Divine Providence which “cares for the flowers of the fields and the birds of the air”, guided the Sudanese slave through innumerable and unspeakable sufferings to human freedom and to the freedom of faith and finally to the consecration of her whole life to God for the coming of his Kingdom.

In Slavery

Bakhita was not the name she received from her parents at birth. The fright and the terrible experiences she went through made her forget the name she was given by her parents. Bakhita, which means “fortunate”, was the name given to her by her kidnappers.

Sold and resold in the markets of El Obeid and of Khartoum, she experienced the humiliations and sufferings of slavery, both physical and moral.

Towards freedom

In the Capital of Sudan, Bakhita was bought by an Italian Consul, Callisto Legnani . For the first time since the day she was kidnapped, she realized with pleasant surprise, that no one used the lash when giving her orders; instead, she was treated in a loving and cordial way. In the Consul’s residence, Bakhita experienced peace, warmth and moments of joy, even though veiled by nostalgia for her own family, whom, perhaps, she had lost forever.

Political situations forced the Consul to leave for Italy. Bakhita asked and obtained permission to go with him and with a friend of his, a certain Mr. Augusto Michieli.

In Italy

On arrival in Genoa, Mr. Legnani, pressured by the request of Mr. Michieli’s wife, consented to leave Bakhita with them. She followed the new “family”, which settled in Zianigo (near Mirano Veneto). When their daughter Mimmina was born, Bakhita became her babysitter and friend.

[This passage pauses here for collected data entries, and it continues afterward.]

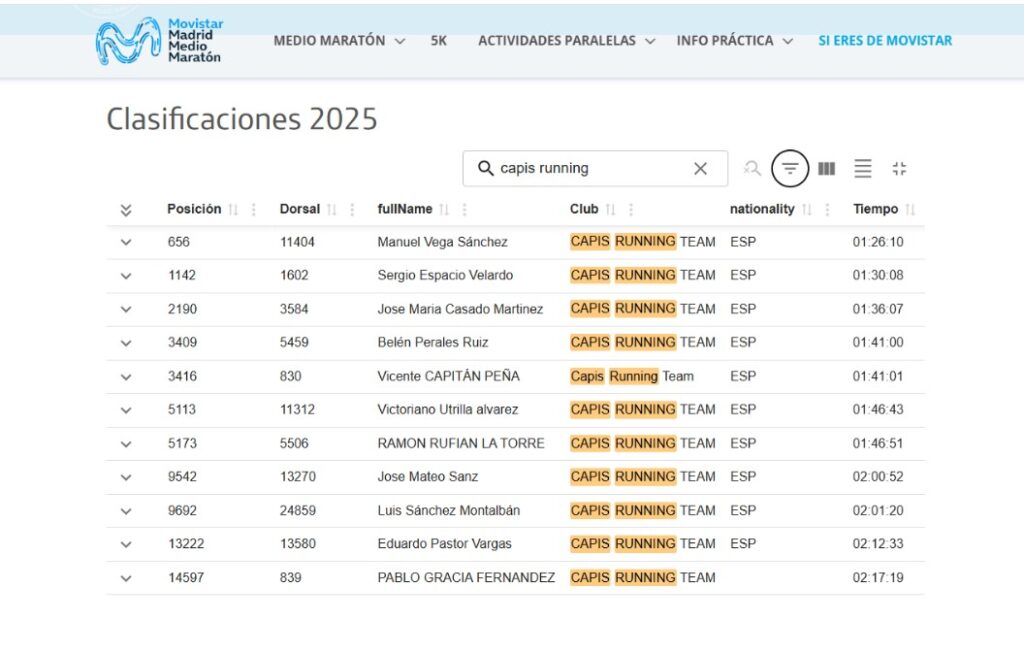1024x654 pixels.
Task: Expand PABLO GRACIA FERNANDEZ row
Action: click(126, 578)
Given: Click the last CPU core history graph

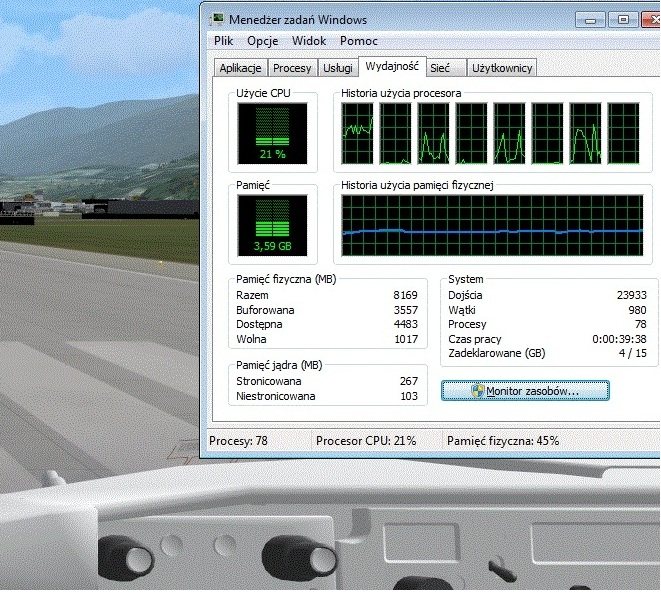Looking at the screenshot, I should pyautogui.click(x=625, y=133).
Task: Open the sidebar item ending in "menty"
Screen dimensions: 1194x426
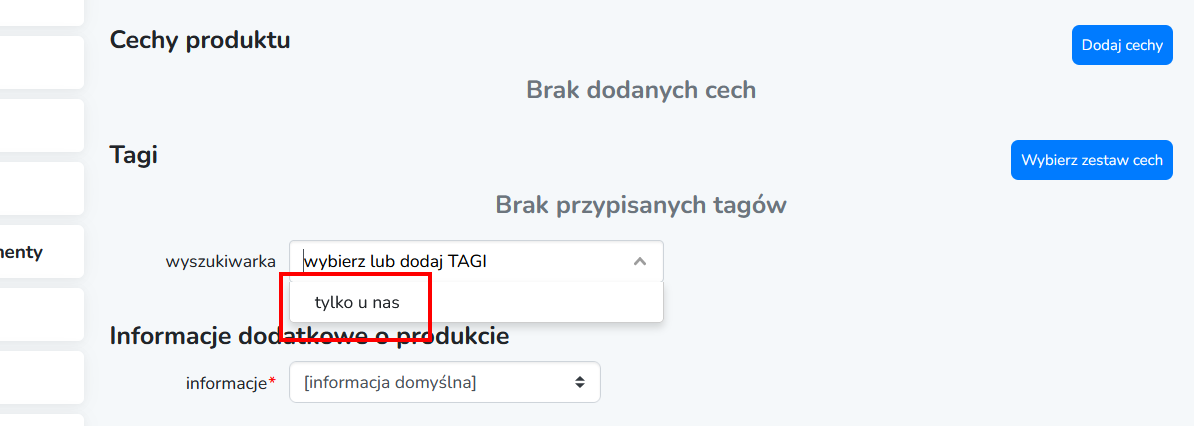Action: coord(40,252)
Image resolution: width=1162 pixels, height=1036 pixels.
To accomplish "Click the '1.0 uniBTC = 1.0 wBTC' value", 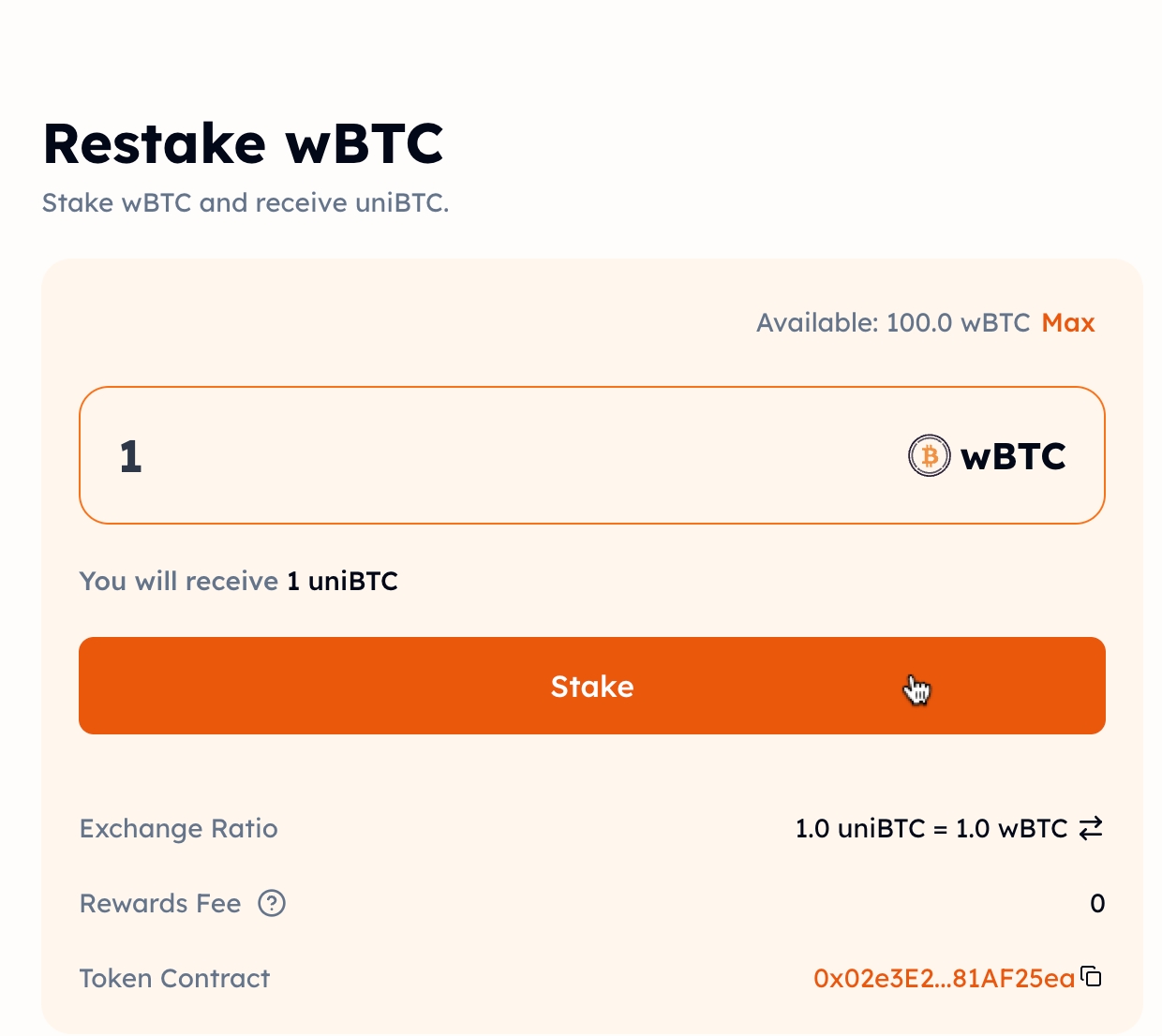I will point(931,829).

The acquisition and management of a big hotel in Suakin, on the Red Sea, forced Mrs. Michieli to move to Suakin to help her husband. Meanwhile, on the advice of their administrator, Illuminato Checchini, Mimmina and Bakhita were entrusted to the Canossian Sisters of the Institute of the Catechumens in Venice. It was there that Bakhita came to know about God whom “she had experienced in her heart without knowing who He was” ever since she was a child. “Seeing the sun, the moon and the stars, I said to myself: Who could be the Master of these beautiful things? And I felt a great desire to see him, to know Him and to pay Him homage…”

Daughter of God

After several months in the catechumenate, Bakhita received the sacraments of Christian initiation and was given the new name, Josephine. It was January 9, 1890. She did not know how to express her joy that day. Her big and expressive eyes sparkled, revealing deep emotions. From then on, she was often seen kissing the baptismal font and saying: “Here, I became a daughter of God!”

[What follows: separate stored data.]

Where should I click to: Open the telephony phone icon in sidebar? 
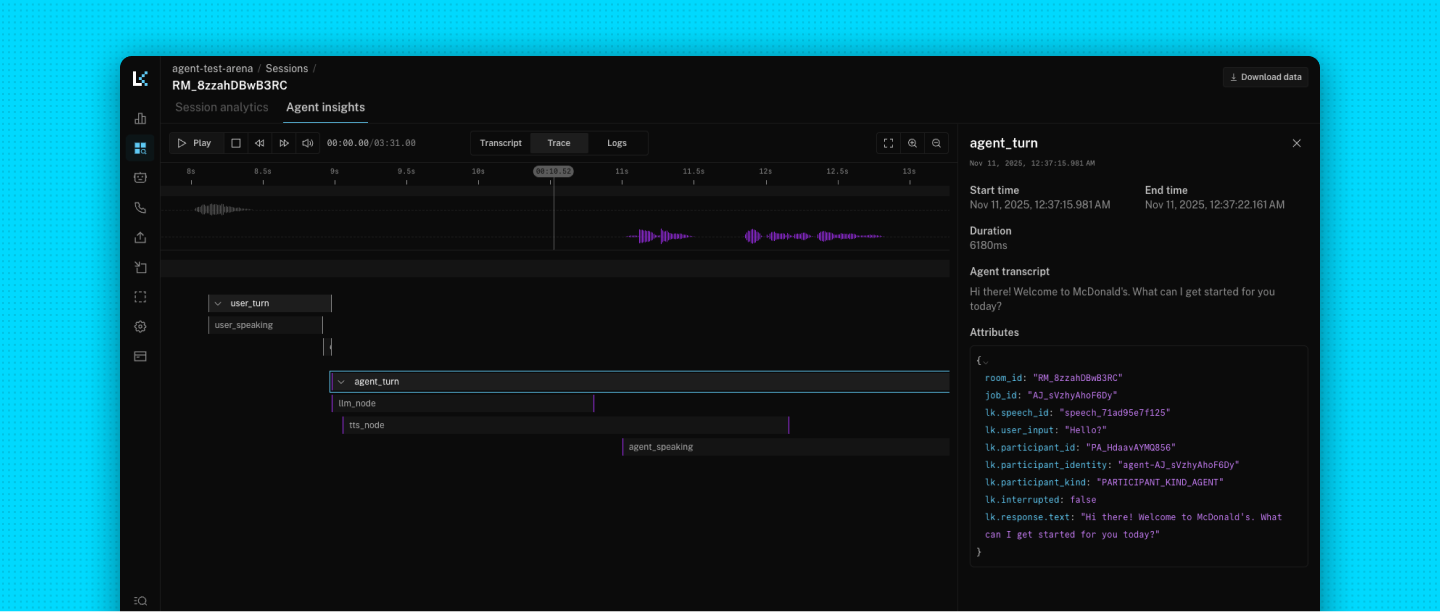coord(140,208)
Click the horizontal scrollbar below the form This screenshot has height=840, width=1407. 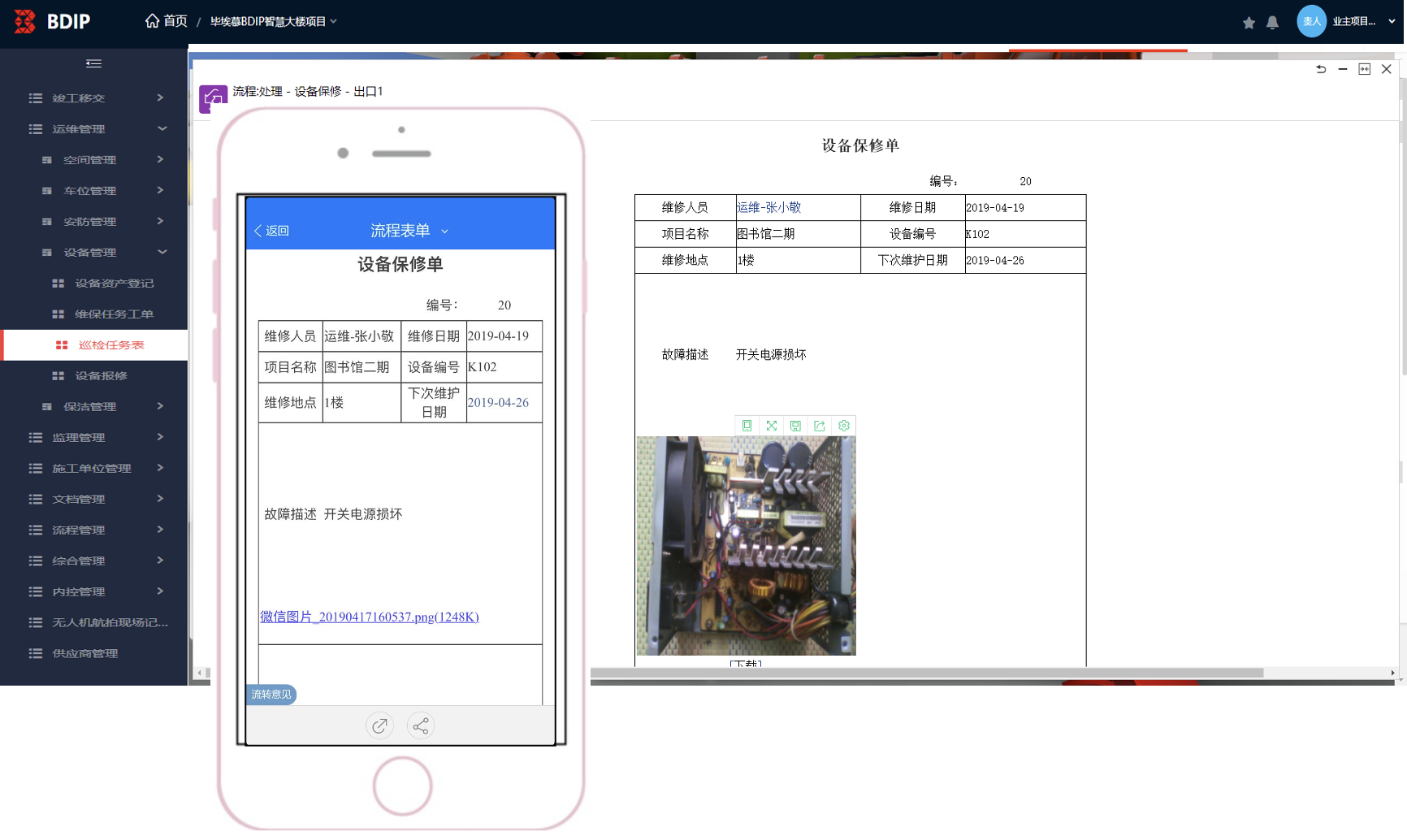926,673
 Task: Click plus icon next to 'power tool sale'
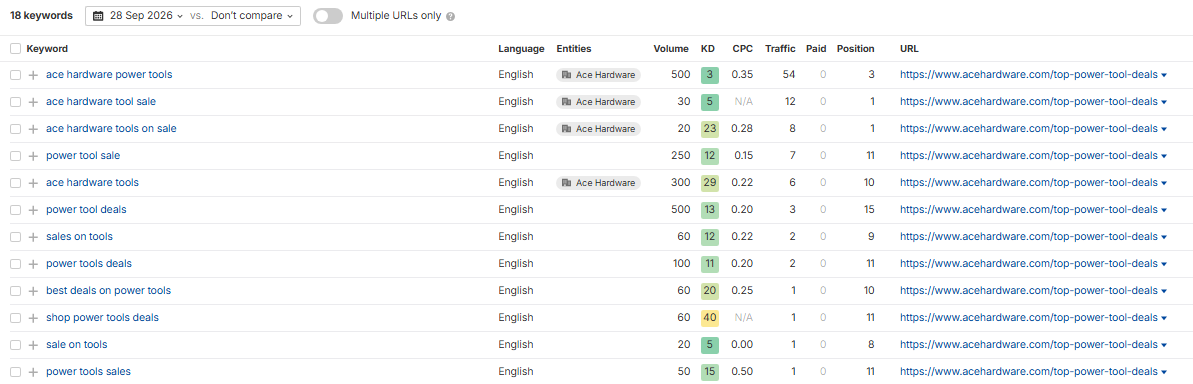tap(33, 156)
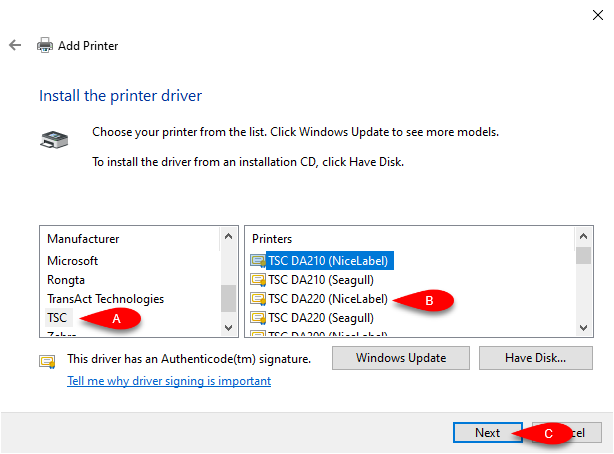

With each new day, she became more aware of who this God was, whom she now knew and loved, who had led her to Him through mysterious ways, holding her by the hand.

When Mrs. Michieli returned from Africa to take back her daughter and Bakhita, the latter, with unusual firmness and courage, expressed her desire to remain with the Canossian Sisters and to serve that God who had shown her so many proofs of His love.

The young African, who by then had come of age, enjoyed the freedom of choice which the Italian law ensured.

Daughter of St. Magdalene

Bakhita remained in the catechumenate where she experienced the call to be a religious, and to give herself to the Lord in the Institute of St. Magdalene of Canossa.

On December 8, 1896 Josephine Bakhita was consecrated forever to God whom she called with the sweet expression “the Master!”

For another 50 years, this humble Daughter of Charity, a true witness of the love of God, lived in the community in Schio, engaged in various services: cooking, sewing, embroidery and attending to the door.

When she was on duty at the door, she would gently lay her hands on the heads of the children who daily attended the Canossian schools and caress them. Her amiable voice, which had the inflection and rhythm of the music of her country, was pleasing to the little ones, comforting to the poor and suffering and encouraging for those who knocked at the door of the Institute.

Witness of love

Her humility, her simplicity and her constant smile won the hearts of all the citizens. Her sisters in the community esteemed her for her inalterable sweet nature, her exquisite goodness and her deep desire to make the Lord known.

“Be good, love the Lord, pray for those who do not know Him. What a great grace it is to know God!”

As she grew older she experienced long, painful years of sickness. Mother Bakhita continued to witness to faith, goodness and Christian hope. To those who visited her and asked how she was, she would respond with a smile: “As the Master desires.”

Final test

During her agony, she re-lived the terrible days of her slavery and more then once she begged the nurse who assisted her: “Please, loosen the chains… they are heavy!”

It was Mary Most Holy who freed her from all pain. Her last words were: “Our Lady! Our Lady!”, and her final smile testifiedto her encounter with the Mother of the Lord.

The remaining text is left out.